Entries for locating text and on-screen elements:
##########
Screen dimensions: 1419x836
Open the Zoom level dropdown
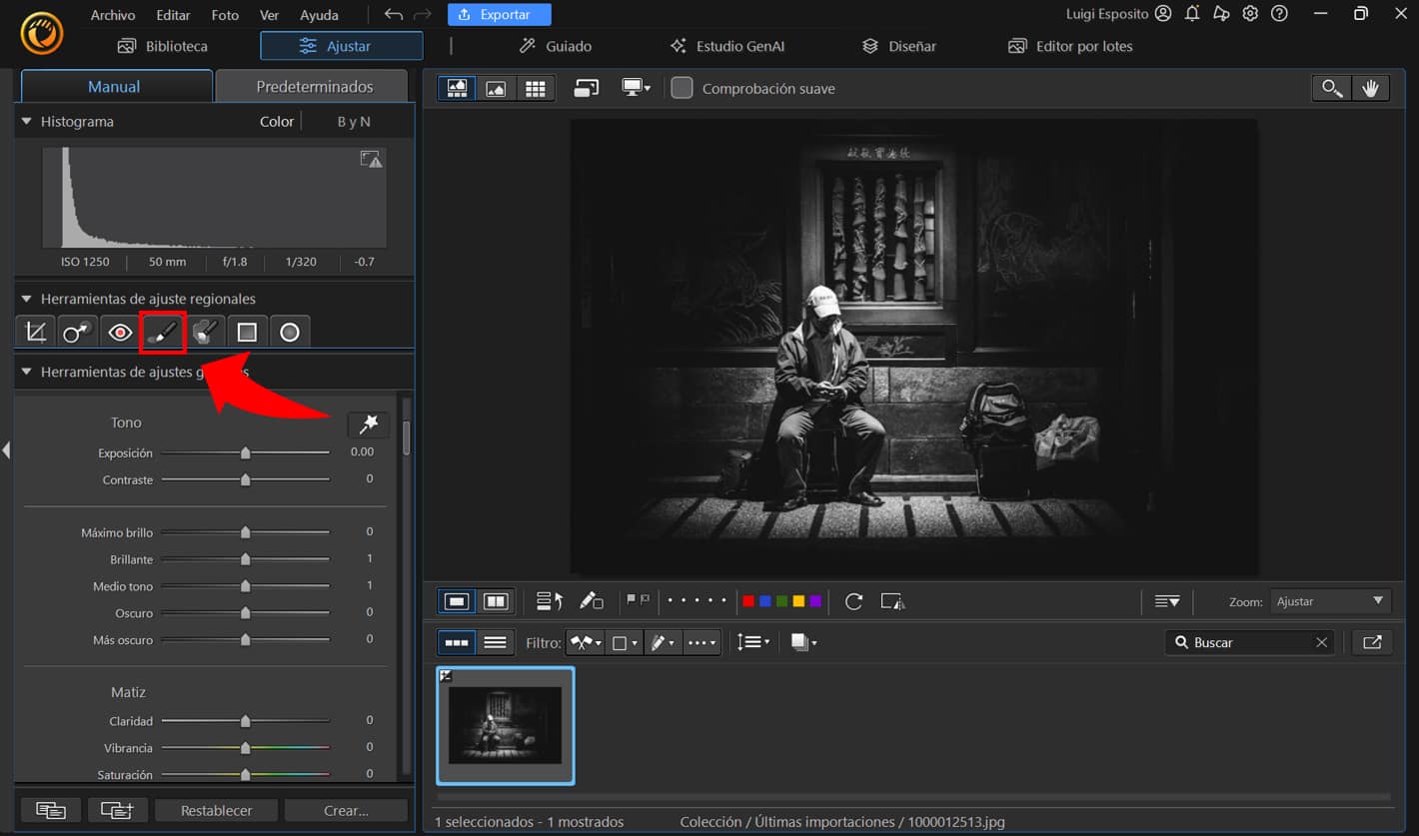tap(1330, 601)
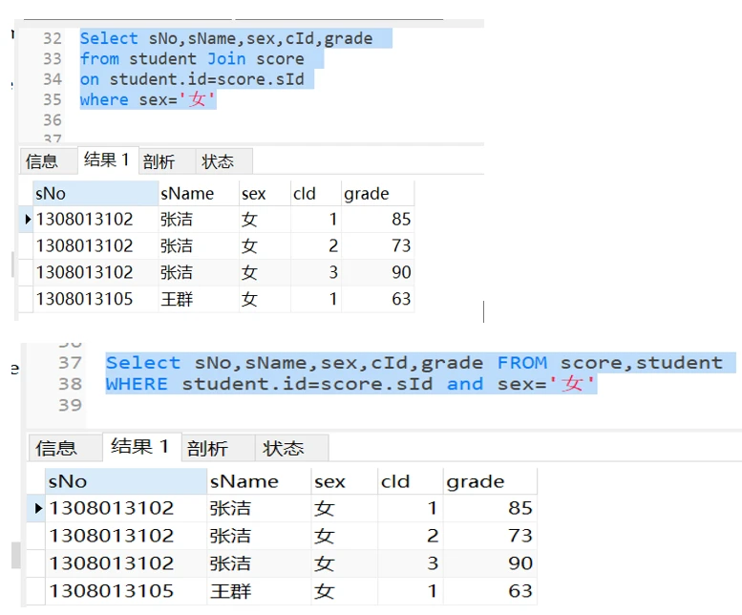The height and width of the screenshot is (615, 742).
Task: Open the 信息 tab under the Join query
Action: coord(42,161)
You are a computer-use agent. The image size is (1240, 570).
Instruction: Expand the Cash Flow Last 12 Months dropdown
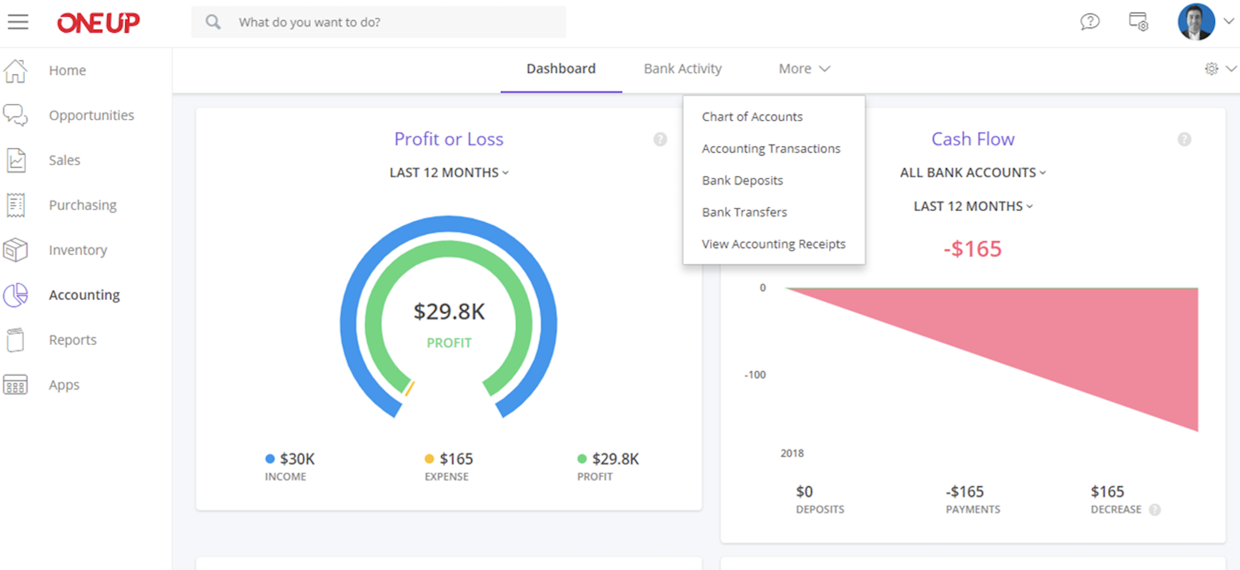tap(973, 206)
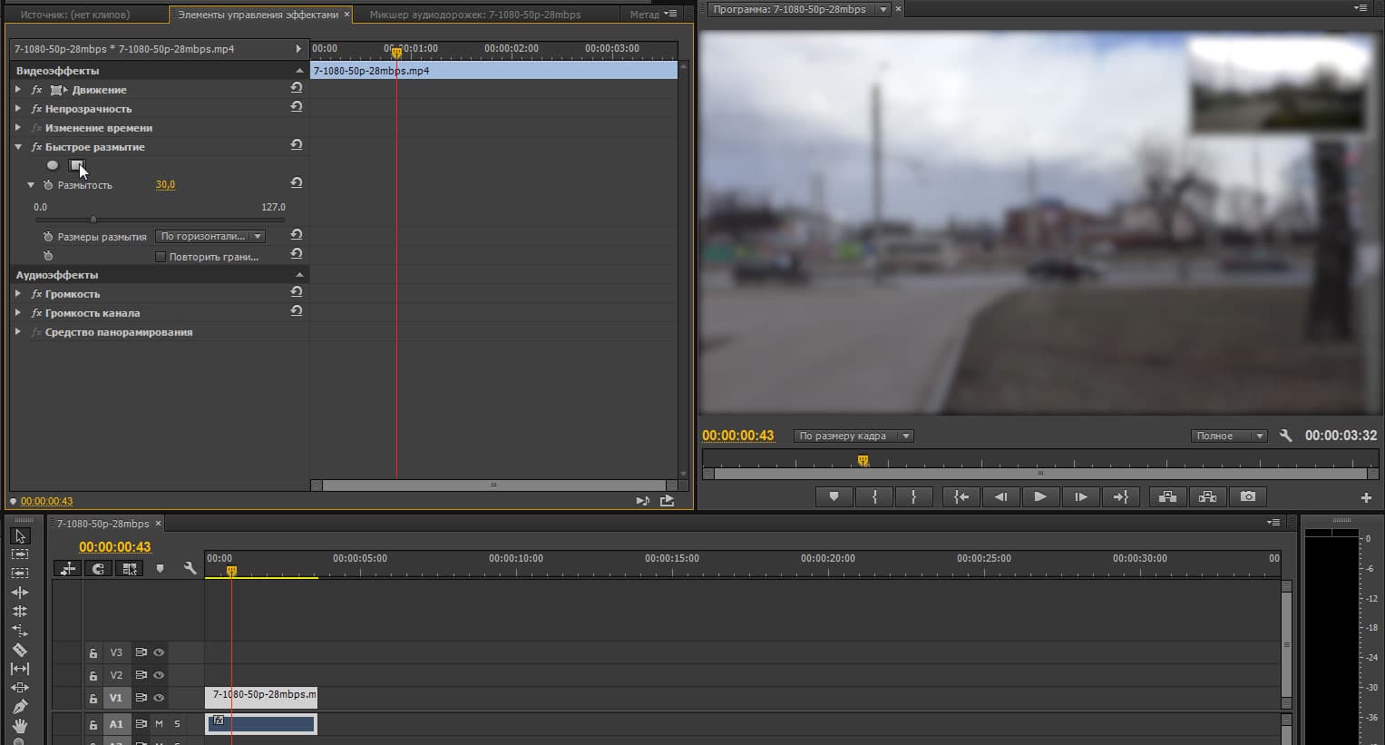
Task: Open the Полное playback resolution dropdown
Action: (x=1228, y=436)
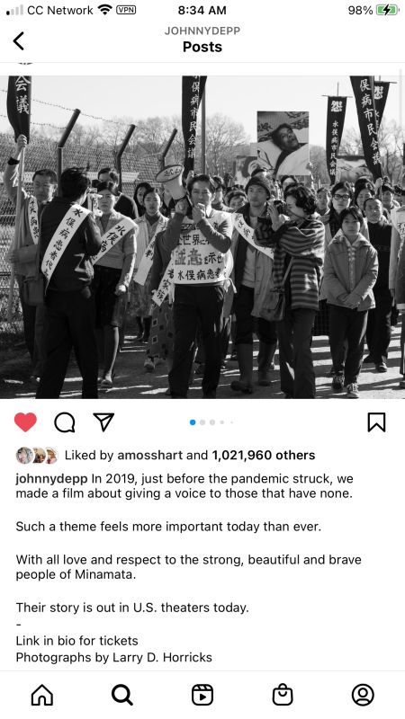405x719 pixels.
Task: Open comments with speech bubble icon
Action: tap(64, 422)
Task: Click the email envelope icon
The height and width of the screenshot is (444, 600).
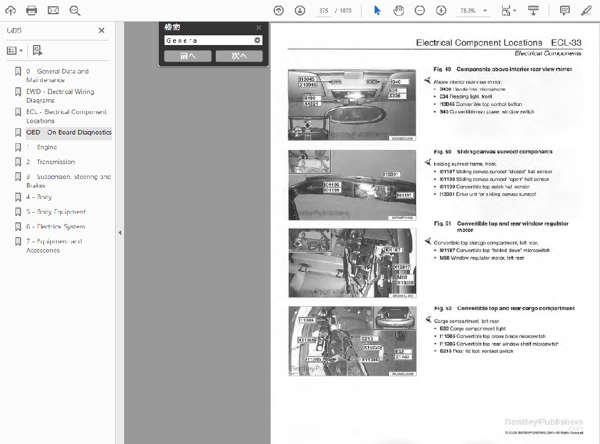Action: click(x=53, y=10)
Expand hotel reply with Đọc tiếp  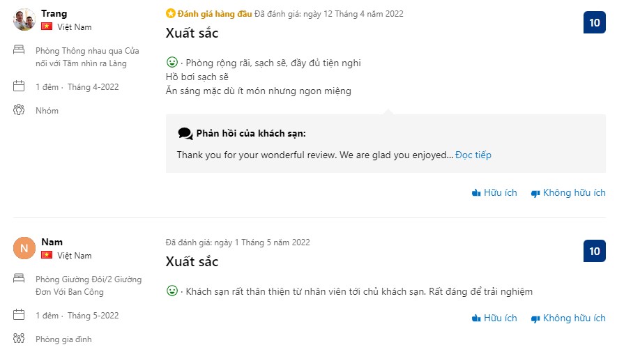[473, 155]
##########
Reproduce the material above line for line, starting at its first line and stopping after the line that contains "Action: tap(64, 422)". Leave the pictures out.

Screen dimensions: 1419x836
Open the Zoom level dropdown
tap(1330, 601)
The height and width of the screenshot is (615, 742).
Task: Open the 信息 tab under the Join query
Action: coord(42,161)
You are a computer-use agent. The image size is (1240, 570).
Instruction: Expand the Cash Flow Last 12 Months dropdown
tap(973, 206)
Task: Open the Полное playback resolution dropdown
Action: (x=1228, y=436)
405x719 pixels.
Task: Open comments with speech bubble icon
Action: tap(64, 422)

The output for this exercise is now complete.